Passou uns dois meses. Eu tava trabalhando na Vanguarda, mas odiava aquilo tudo. Certo dia eu cansei de fazer um trabalho que não me acrescentava em nada e ainda me deixava no sol a tarde toda e resolvi que na semana seguinte eu pediria demissão. Voltei feliz pra casa ouvindo “Here Comes the Sun”, do Harrison, pensando “tudo vai ficar bem a partir da semana que vem”. Cheguei em casa e tinha uma vela ali em cima do aparelho da NET, lugar preferido dela na casa. Minha irmã me deu a notícia e eu tranquei o choro. Subi pro meu quarto e fui jogar vídeo game. Levei 3x0. A minha mãe veio falar comigo e eu não dei nem bola. Não falei uma palavra, eu só queria jogar vídeo game, ficar sozinho e tentar não lembrar dos 18 anos que a Bruxa fez parte da minha vida. Quando foi todo mundo embora e eu finalmente fiquei alone em casa, chorei pra cacete.

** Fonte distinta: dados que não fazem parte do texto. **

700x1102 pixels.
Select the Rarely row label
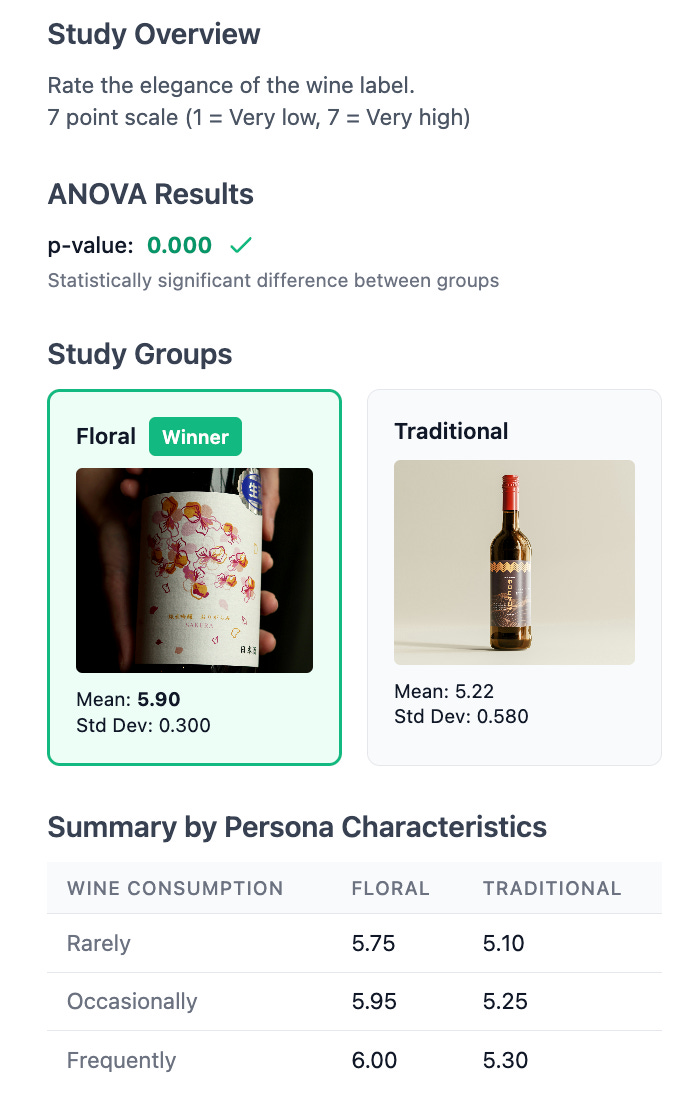pos(98,943)
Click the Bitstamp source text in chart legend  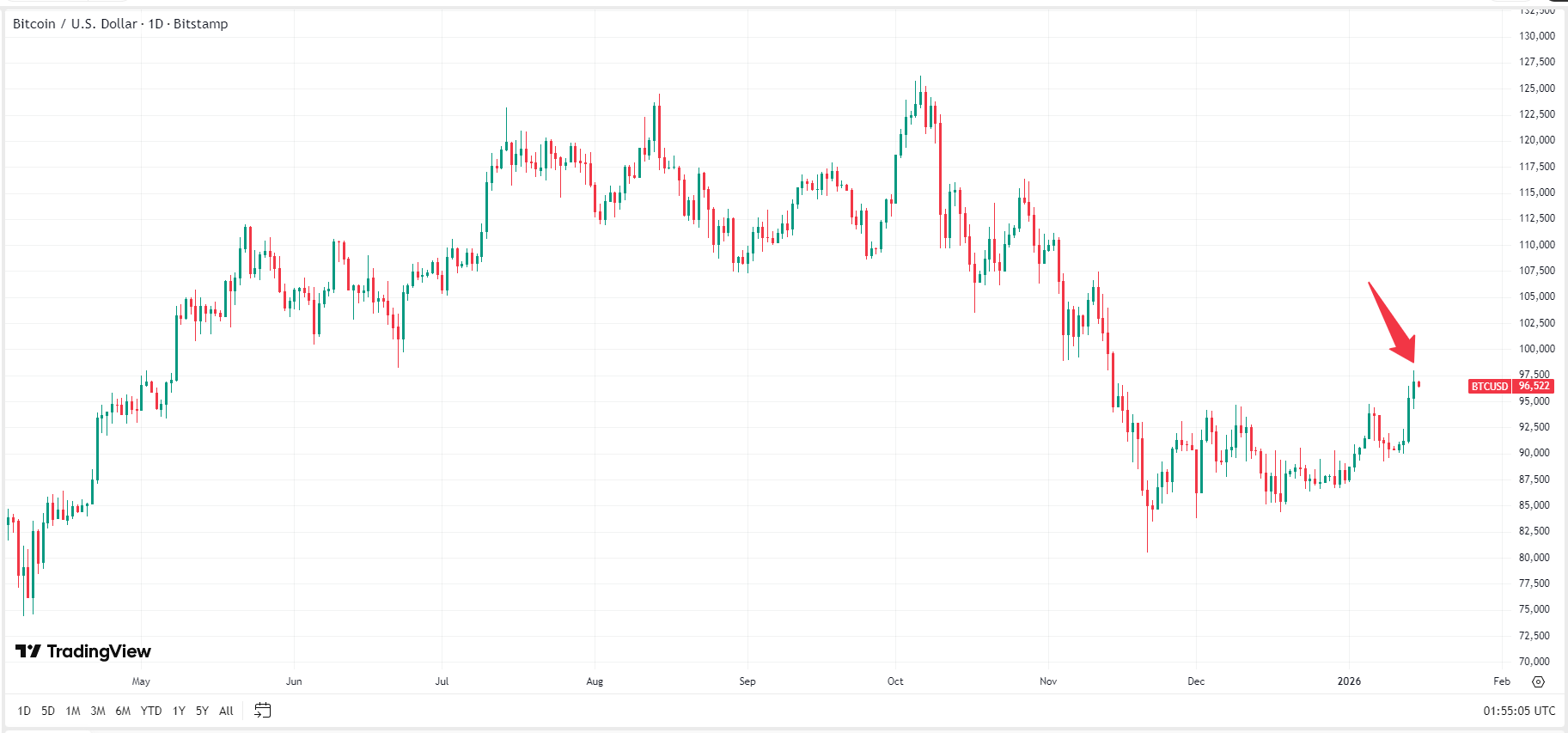200,23
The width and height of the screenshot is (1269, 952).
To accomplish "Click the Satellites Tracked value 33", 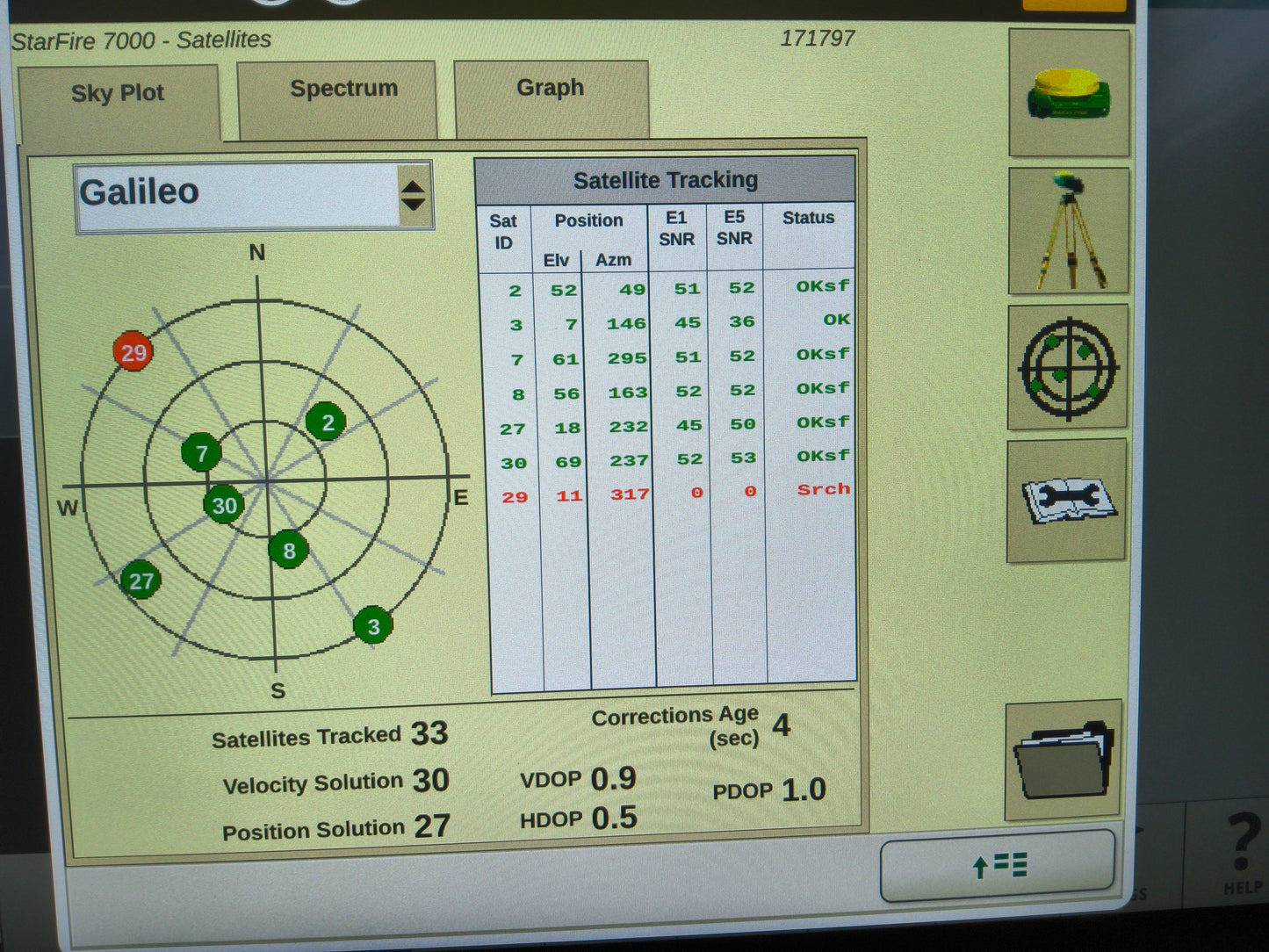I will [431, 732].
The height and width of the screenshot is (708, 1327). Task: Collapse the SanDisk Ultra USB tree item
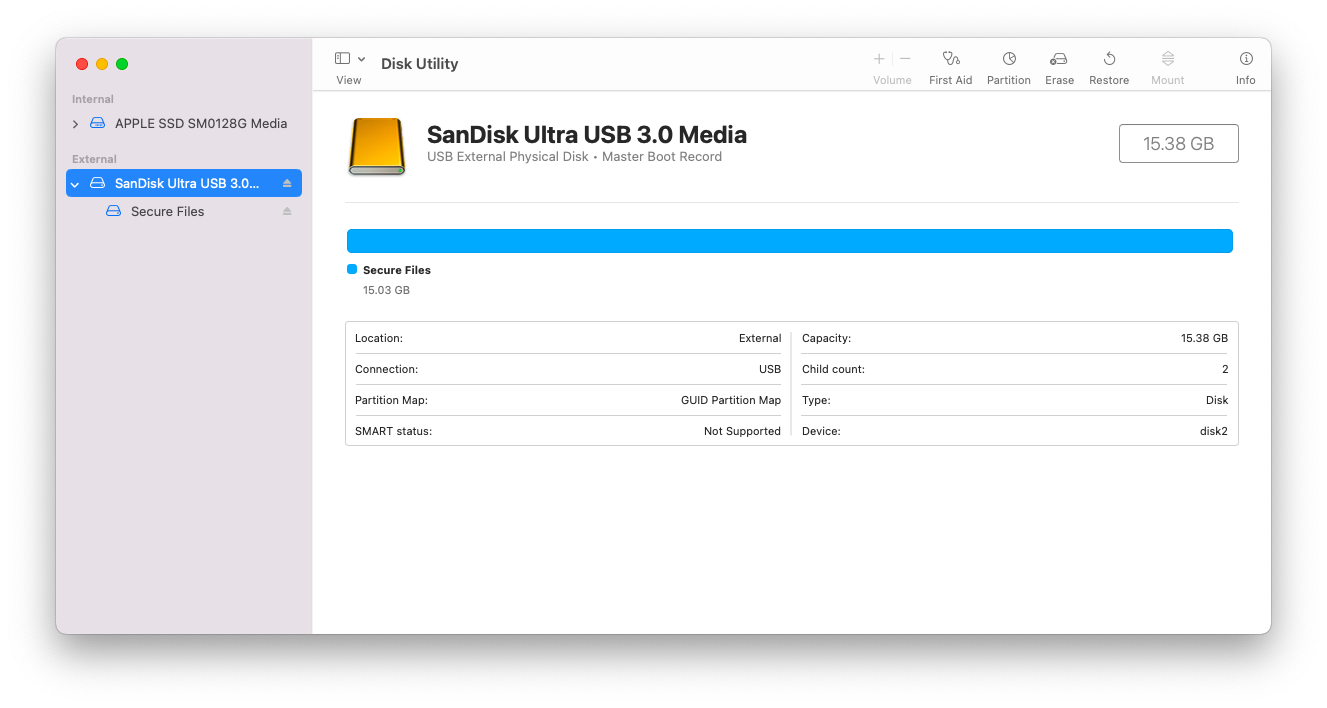(x=75, y=184)
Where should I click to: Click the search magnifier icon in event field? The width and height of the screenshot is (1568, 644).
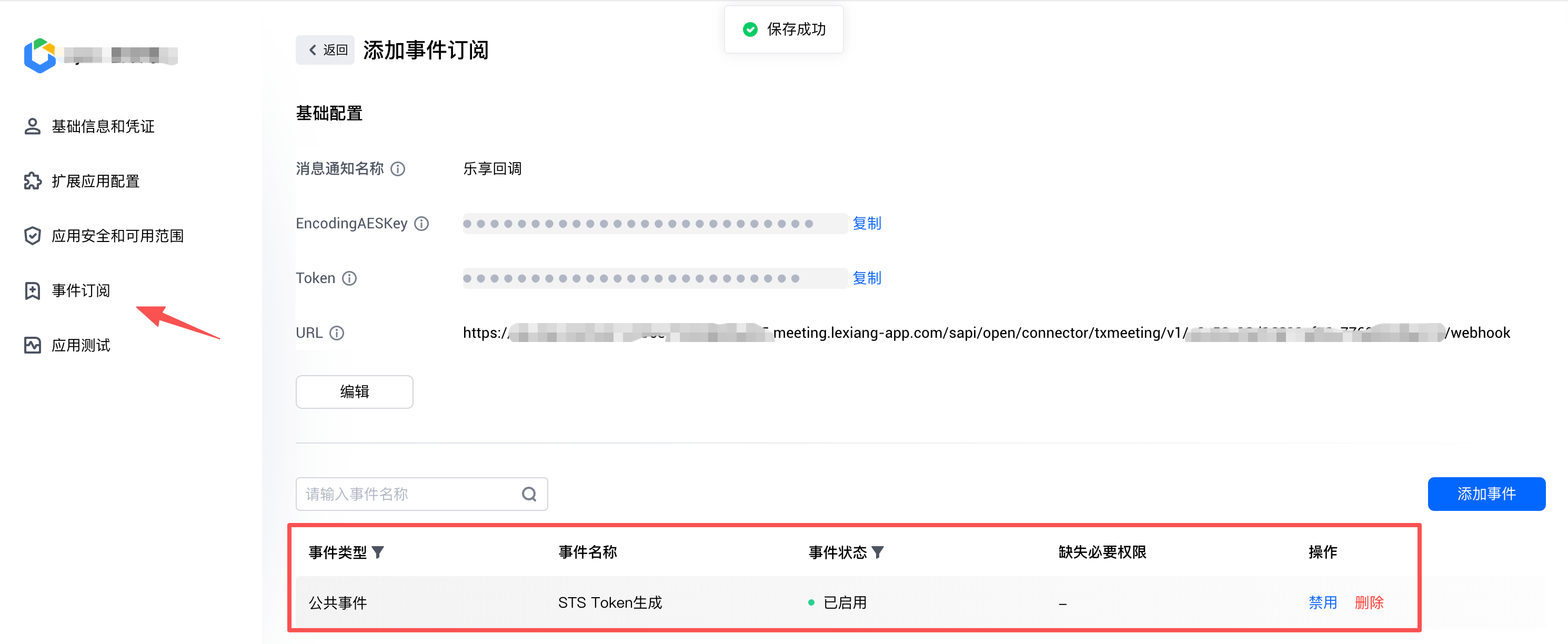[529, 494]
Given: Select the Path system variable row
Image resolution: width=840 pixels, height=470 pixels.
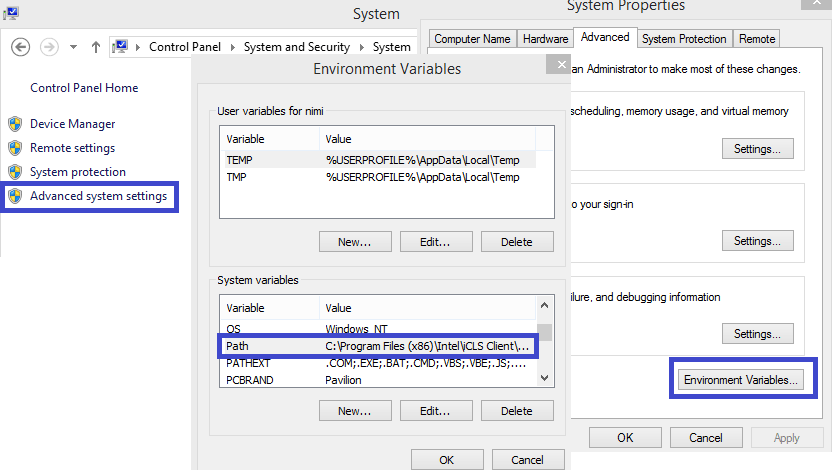Looking at the screenshot, I should pyautogui.click(x=378, y=346).
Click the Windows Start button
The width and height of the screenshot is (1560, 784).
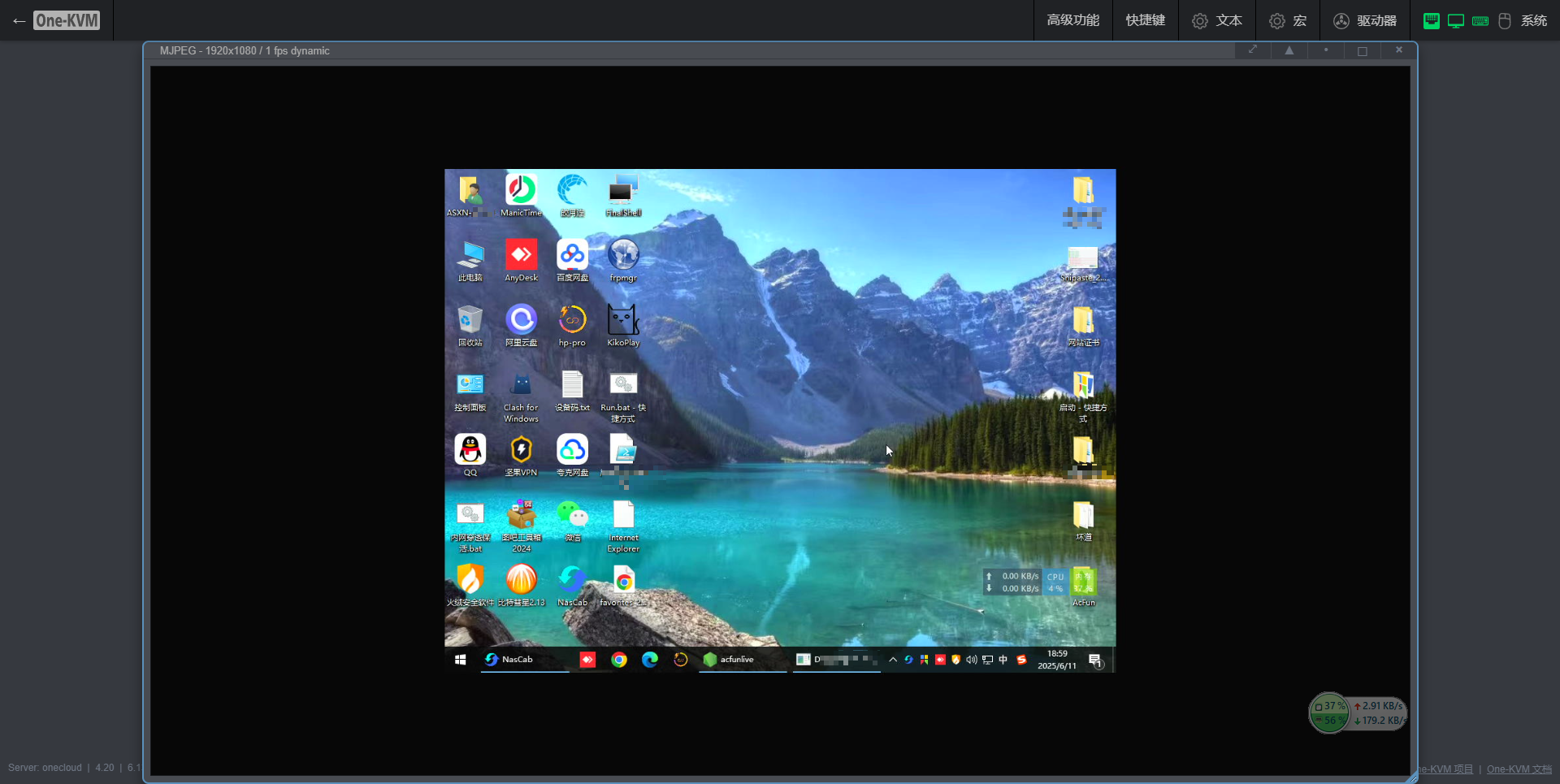[461, 660]
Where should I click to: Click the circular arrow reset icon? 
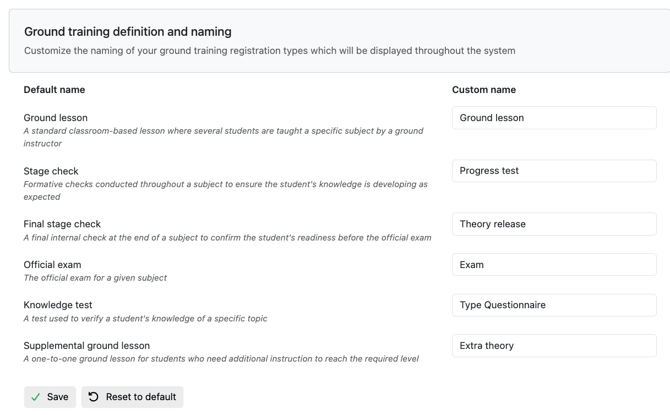[93, 397]
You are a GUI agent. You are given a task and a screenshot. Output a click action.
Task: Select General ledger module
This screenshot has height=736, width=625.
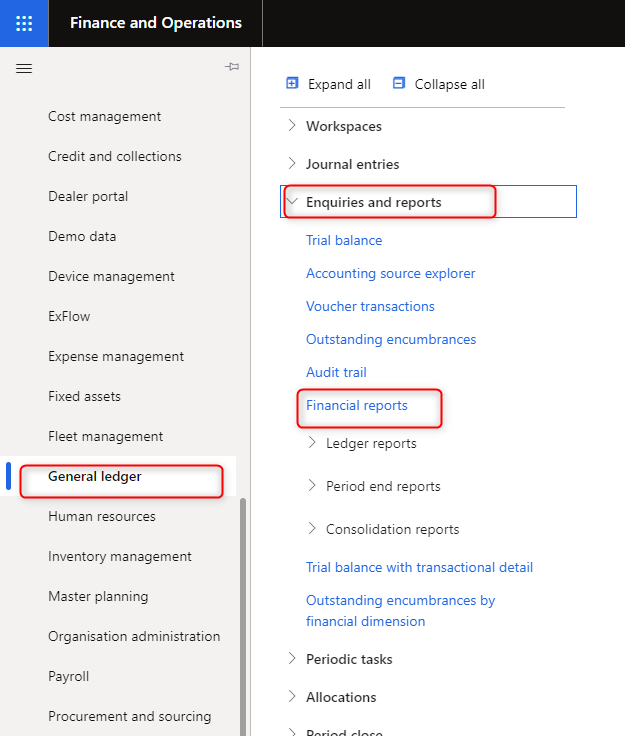point(94,476)
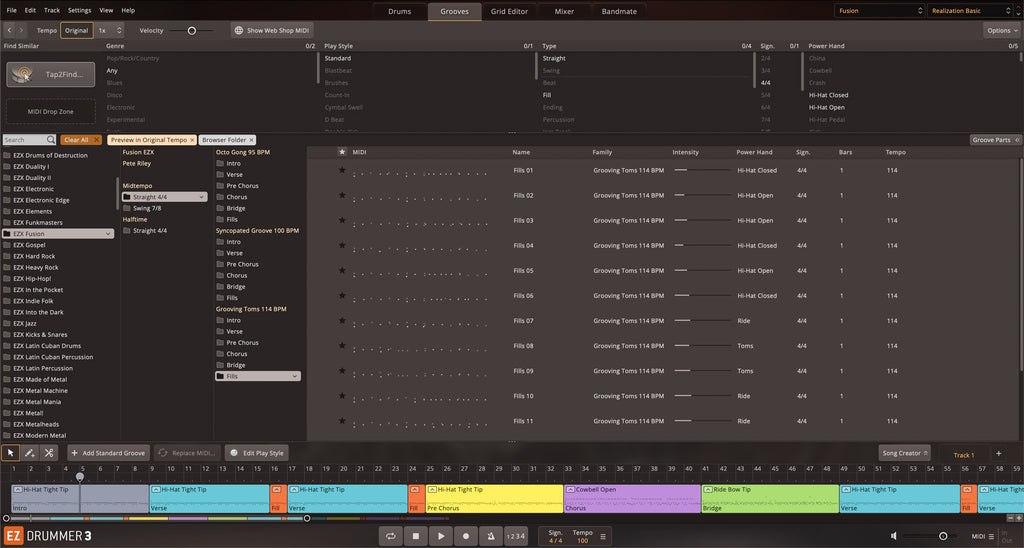Open the Track menu
Image resolution: width=1024 pixels, height=548 pixels.
[x=52, y=10]
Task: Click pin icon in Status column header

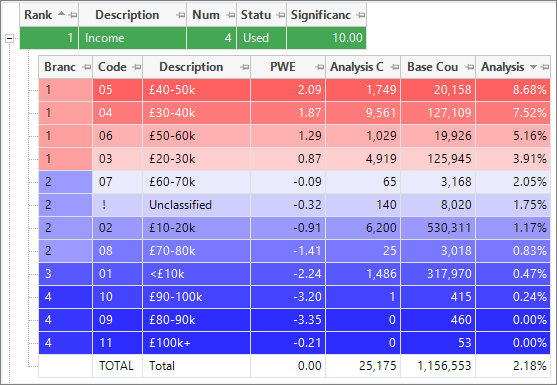Action: [281, 15]

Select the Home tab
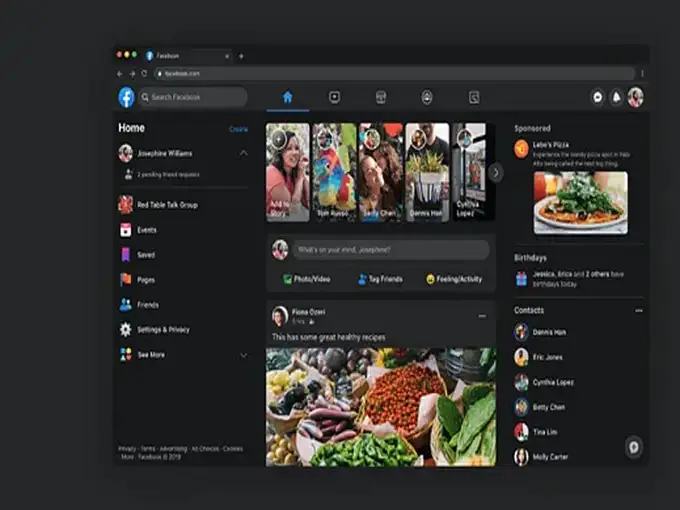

Chorei porque ali caiu a ficha. Chorei porque pela primeira vez em 18 anos – já falei que não lembro de como era antes – eu tava REALMENTE sozinho em casa.

E isso tudo foi escrito pra eu não ter que ficar explicando toda hora pra TODO MUNDO o porquê de eu não querer outro gato na minha casa. Não sei quanto tempo vai ser assim, mas ainda é. Tchau.